Table validator (reference)

Mitesh_Dama · November 6, 2024, 2:20pm

Hello, I am trying to automate a workflow for cleaning the data.

First step in cleaning is to check the datatype of the columns of input file.
I want to generate different variable for each column if it differs from the reference file. How can i do it?

takbb · November 6, 2024, 3:11pm

Hi @Mitesh_Dama , welcome to the KNIME community forum,

I’m not sure what you mean by “generate different variable for each column if it differs…”. Can you show us what output you are wanting to achieve, preferably with a simple example.

The Table Validator (Reference) node can be configured to return some table structure differences, whilst the Table Difference Finder will provide information about data differences.

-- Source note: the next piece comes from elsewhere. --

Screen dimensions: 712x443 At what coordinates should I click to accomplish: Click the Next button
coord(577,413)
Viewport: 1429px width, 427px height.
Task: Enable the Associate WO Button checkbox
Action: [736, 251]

Take for example two data tables, with differences that I have highlighted:

These tables can be compared with those two nodes resulting in the following outputs:

NB, You need to set the configuration on the Table Validator (Reference) to ensure it doesn’t simply halt when a difference is found:

Mitesh_Dama · November 6, 2024, 3:47pm

Thanks @takbb . What I want to achieve -
I want to clean the table which has name and dimension columns.
As a refernece - Name should be string and dimensions should be number double datatype.
When I start cleaning input data, if any column is not according to correct data type, It shoud show in a separate table where I can use Case switch later to clean/ process this data.
Is there any other way to do this?
Thanks in advance

takbb · November 6, 2024, 8:07pm

Hi @Mitesh_Dama , if your data is just Name column plus other columns that should be all doubles, can you not make use of the Column Splitter to break it up into two tables.

I’m sure this is over-simplified, but without seeing your data and knowing exactly how you will go about processing it, it feels like it might work. You could also use Extract Table Specification to get a list of the column names and data types and then maybe process that information to split out the columns, but the Column Splitter seems the simplest for what you have described.

Splitting columns on data type.knwf (78.2 KB)

system · February 4, 2025, 8:08pm

This topic was automatically closed 90 days after the last reply. New replies are no longer allowed.